(Source records)
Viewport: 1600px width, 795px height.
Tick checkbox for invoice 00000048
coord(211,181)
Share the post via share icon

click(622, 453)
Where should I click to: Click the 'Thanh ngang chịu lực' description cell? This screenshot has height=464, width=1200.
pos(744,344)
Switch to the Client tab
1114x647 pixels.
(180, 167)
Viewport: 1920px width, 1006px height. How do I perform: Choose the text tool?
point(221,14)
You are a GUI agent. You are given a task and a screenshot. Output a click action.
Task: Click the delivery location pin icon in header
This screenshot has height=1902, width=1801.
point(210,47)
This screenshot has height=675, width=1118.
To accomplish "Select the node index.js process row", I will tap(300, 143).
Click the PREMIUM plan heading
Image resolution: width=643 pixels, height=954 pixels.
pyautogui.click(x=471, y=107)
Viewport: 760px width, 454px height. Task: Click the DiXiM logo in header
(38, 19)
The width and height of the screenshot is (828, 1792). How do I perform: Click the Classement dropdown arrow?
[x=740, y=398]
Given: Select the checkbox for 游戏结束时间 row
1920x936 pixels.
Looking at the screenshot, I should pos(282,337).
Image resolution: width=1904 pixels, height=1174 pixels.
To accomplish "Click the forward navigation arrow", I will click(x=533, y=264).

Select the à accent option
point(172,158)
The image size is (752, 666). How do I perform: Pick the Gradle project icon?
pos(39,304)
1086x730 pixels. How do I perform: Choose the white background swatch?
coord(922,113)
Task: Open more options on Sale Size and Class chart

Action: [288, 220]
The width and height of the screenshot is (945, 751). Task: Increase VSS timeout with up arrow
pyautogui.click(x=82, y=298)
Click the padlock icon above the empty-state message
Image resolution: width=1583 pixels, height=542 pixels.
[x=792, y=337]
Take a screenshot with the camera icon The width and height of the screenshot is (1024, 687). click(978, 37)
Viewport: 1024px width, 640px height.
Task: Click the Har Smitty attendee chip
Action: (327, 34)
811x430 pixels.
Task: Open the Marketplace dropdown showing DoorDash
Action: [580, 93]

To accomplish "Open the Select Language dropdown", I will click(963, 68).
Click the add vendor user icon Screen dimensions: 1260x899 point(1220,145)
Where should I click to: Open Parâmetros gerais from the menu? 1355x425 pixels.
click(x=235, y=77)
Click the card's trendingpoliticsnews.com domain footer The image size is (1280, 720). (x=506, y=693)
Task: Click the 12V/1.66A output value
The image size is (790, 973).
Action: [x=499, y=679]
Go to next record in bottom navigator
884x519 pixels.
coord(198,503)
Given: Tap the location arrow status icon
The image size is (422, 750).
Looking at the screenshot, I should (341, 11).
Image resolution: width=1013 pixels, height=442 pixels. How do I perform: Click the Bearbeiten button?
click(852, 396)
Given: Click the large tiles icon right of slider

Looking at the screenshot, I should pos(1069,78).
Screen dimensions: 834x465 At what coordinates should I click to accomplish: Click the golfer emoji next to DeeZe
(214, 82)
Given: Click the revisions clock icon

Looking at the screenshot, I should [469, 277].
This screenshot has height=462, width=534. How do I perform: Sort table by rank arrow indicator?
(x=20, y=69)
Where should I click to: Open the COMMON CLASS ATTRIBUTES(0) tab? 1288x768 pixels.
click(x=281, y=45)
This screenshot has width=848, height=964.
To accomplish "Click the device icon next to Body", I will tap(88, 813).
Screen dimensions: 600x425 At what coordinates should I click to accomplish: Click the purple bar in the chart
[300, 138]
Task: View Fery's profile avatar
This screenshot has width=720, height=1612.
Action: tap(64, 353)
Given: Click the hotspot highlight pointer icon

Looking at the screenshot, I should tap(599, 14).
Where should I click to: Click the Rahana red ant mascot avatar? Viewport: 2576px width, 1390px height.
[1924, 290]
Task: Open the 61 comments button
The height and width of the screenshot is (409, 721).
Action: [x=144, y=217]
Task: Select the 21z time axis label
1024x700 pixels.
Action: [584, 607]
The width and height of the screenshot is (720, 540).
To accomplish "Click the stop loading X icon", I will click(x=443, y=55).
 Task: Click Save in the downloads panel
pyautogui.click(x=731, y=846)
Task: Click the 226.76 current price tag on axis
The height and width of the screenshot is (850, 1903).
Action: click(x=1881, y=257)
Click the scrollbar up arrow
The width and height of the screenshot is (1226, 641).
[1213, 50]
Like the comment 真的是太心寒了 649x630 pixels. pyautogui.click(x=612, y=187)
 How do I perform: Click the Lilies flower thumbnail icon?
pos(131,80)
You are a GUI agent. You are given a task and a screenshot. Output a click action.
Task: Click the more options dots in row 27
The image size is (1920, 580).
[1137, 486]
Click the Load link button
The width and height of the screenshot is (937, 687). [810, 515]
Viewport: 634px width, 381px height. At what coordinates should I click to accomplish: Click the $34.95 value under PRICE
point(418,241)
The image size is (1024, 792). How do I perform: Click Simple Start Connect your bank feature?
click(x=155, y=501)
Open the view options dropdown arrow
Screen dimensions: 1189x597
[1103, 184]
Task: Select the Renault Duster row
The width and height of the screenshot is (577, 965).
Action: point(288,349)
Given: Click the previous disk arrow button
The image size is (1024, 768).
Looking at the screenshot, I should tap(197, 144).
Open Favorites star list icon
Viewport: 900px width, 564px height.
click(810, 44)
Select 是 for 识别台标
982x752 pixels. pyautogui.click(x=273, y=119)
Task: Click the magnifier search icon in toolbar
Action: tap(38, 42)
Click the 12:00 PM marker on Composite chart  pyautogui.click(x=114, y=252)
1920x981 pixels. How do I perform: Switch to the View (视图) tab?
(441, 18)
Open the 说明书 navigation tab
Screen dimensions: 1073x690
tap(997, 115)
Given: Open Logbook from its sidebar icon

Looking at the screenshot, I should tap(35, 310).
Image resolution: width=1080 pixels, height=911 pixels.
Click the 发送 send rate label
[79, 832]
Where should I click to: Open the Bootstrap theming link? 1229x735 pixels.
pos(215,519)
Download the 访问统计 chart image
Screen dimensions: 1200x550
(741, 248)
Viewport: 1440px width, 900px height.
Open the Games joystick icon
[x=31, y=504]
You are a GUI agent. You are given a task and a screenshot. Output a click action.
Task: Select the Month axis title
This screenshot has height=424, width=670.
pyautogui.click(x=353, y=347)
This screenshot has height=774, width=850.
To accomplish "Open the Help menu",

* _WHAT THE EXERCISE ASKS_:
Restate each record above exactly, leaving nothing out.

* _RESPONSE AREA_:
Viewport: 1600px width, 795px height.
Tick checkbox for invoice 00000048
coord(211,181)
Share the post via share icon

click(622, 453)
Where should I click to: Click the 'Thanh ngang chịu lực' description cell? This screenshot has height=464, width=1200.
pos(744,344)
Switch to the Client tab
1114x647 pixels.
(180, 167)
Viewport: 1920px width, 1006px height. How do I perform: Choose the text tool?
point(221,14)
You are a GUI agent. You are given a task and a screenshot. Output a click action.
Task: Click the delivery location pin icon in header
This screenshot has height=1902, width=1801.
point(210,47)
This screenshot has height=675, width=1118.
To accomplish "Select the node index.js process row", I will tap(300, 143).
Click the PREMIUM plan heading
Image resolution: width=643 pixels, height=954 pixels.
pyautogui.click(x=471, y=107)
Viewport: 760px width, 454px height. Task: Click the DiXiM logo in header
(38, 19)
The width and height of the screenshot is (828, 1792). How do I perform: Click the Classement dropdown arrow?
[x=740, y=398]
Given: Select the checkbox for 游戏结束时间 row
1920x936 pixels.
Looking at the screenshot, I should pos(282,337).
Image resolution: width=1904 pixels, height=1174 pixels.
To accomplish "Click the forward navigation arrow", I will click(x=533, y=264).

Select the à accent option
point(172,158)
The image size is (752, 666). How do I perform: Pick the Gradle project icon?
pos(39,304)
1086x730 pixels. How do I perform: Choose the white background swatch?
coord(922,113)
Task: Open more options on Sale Size and Class chart

Action: [288, 220]
The width and height of the screenshot is (945, 751). Task: Increase VSS timeout with up arrow
pyautogui.click(x=82, y=298)
Click the padlock icon above the empty-state message
Image resolution: width=1583 pixels, height=542 pixels.
[x=792, y=337]
Take a screenshot with the camera icon The width and height of the screenshot is (1024, 687). click(978, 37)
Viewport: 1024px width, 640px height.
Task: Click the Har Smitty attendee chip
Action: (327, 34)
811x430 pixels.
Task: Open the Marketplace dropdown showing DoorDash
Action: [580, 93]

To accomplish "Open the Select Language dropdown", I will click(963, 68).
Click the add vendor user icon Screen dimensions: 1260x899 point(1220,145)
Where should I click to: Open Parâmetros gerais from the menu? 1355x425 pixels.
click(x=235, y=77)
Click the card's trendingpoliticsnews.com domain footer The image size is (1280, 720). (x=506, y=693)
Task: Click the 12V/1.66A output value
The image size is (790, 973).
Action: [x=499, y=679]
Go to next record in bottom navigator
884x519 pixels.
coord(198,503)
Given: Tap the location arrow status icon
The image size is (422, 750).
Looking at the screenshot, I should (341, 11).
Image resolution: width=1013 pixels, height=442 pixels. How do I perform: Click the Bearbeiten button?
click(852, 396)
Given: Click the large tiles icon right of slider

Looking at the screenshot, I should pos(1069,78).
Screen dimensions: 834x465 At what coordinates should I click to accomplish: Click the golfer emoji next to DeeZe
(214, 82)
Given: Click the revisions clock icon

Looking at the screenshot, I should [469, 277].
This screenshot has height=462, width=534. How do I perform: Sort table by rank arrow indicator?
(x=20, y=69)
Where should I click to: Open the COMMON CLASS ATTRIBUTES(0) tab? 1288x768 pixels.
click(x=281, y=45)
This screenshot has width=848, height=964.
To accomplish "Click the device icon next to Body", I will tap(88, 813).
Screen dimensions: 600x425 At what coordinates should I click to accomplish: Click the purple bar in the chart
[300, 138]
Task: View Fery's profile avatar
This screenshot has width=720, height=1612.
Action: tap(64, 353)
Given: Click the hotspot highlight pointer icon

Looking at the screenshot, I should tap(599, 14).
Where should I click to: Click the Rahana red ant mascot avatar? Viewport: 2576px width, 1390px height.
[1924, 290]
Task: Open the 61 comments button
The height and width of the screenshot is (409, 721).
Action: [x=144, y=217]
Task: Select the 21z time axis label
1024x700 pixels.
Action: [584, 607]
The width and height of the screenshot is (720, 540).
To accomplish "Click the stop loading X icon", I will click(x=443, y=55).
 Task: Click Save in the downloads panel
pyautogui.click(x=731, y=846)
Task: Click the 226.76 current price tag on axis
The height and width of the screenshot is (850, 1903).
Action: click(x=1881, y=257)
Click the scrollbar up arrow
The width and height of the screenshot is (1226, 641).
[1213, 50]
Like the comment 真的是太心寒了 649x630 pixels. pyautogui.click(x=612, y=187)
 How do I perform: Click the Lilies flower thumbnail icon?
pos(131,80)
You are a GUI agent. You are given a task and a screenshot. Output a click action.
Task: Click the more options dots in row 27
The image size is (1920, 580).
[1137, 486]
Click the Load link button
The width and height of the screenshot is (937, 687). [810, 515]
Viewport: 634px width, 381px height. At what coordinates should I click to accomplish: Click the $34.95 value under PRICE
point(418,241)
The image size is (1024, 792). How do I perform: Click Simple Start Connect your bank feature?
click(x=155, y=501)
Open the view options dropdown arrow
Screen dimensions: 1189x597
[1103, 184]
Task: Select the Renault Duster row
The width and height of the screenshot is (577, 965).
Action: point(288,349)
Given: Click the previous disk arrow button
The image size is (1024, 768).
Looking at the screenshot, I should tap(197, 144).
Open Favorites star list icon
Viewport: 900px width, 564px height.
click(810, 44)
Select 是 for 识别台标
982x752 pixels. pyautogui.click(x=273, y=119)
Task: Click the magnifier search icon in toolbar
Action: tap(38, 42)
Click the 12:00 PM marker on Composite chart  pyautogui.click(x=114, y=252)
1920x981 pixels. How do I perform: Switch to the View (视图) tab?
(441, 18)
Open the 说明书 navigation tab
Screen dimensions: 1073x690
tap(997, 115)
Given: Open Logbook from its sidebar icon

Looking at the screenshot, I should tap(35, 310).
Image resolution: width=1080 pixels, height=911 pixels.
Click the 发送 send rate label
[79, 832]
Where should I click to: Open the Bootstrap theming link? 1229x735 pixels.
pos(215,519)
Download the 访问统计 chart image
Screen dimensions: 1200x550
(741, 248)
Viewport: 1440px width, 900px height.
Open the Games joystick icon
[x=31, y=504]
You are a GUI agent. You are given a task and a screenshot. Output a click action.
Task: Select the Month axis title
This screenshot has height=424, width=670.
pyautogui.click(x=353, y=347)
This screenshot has height=774, width=850.
To accomplish "Open the Help menu",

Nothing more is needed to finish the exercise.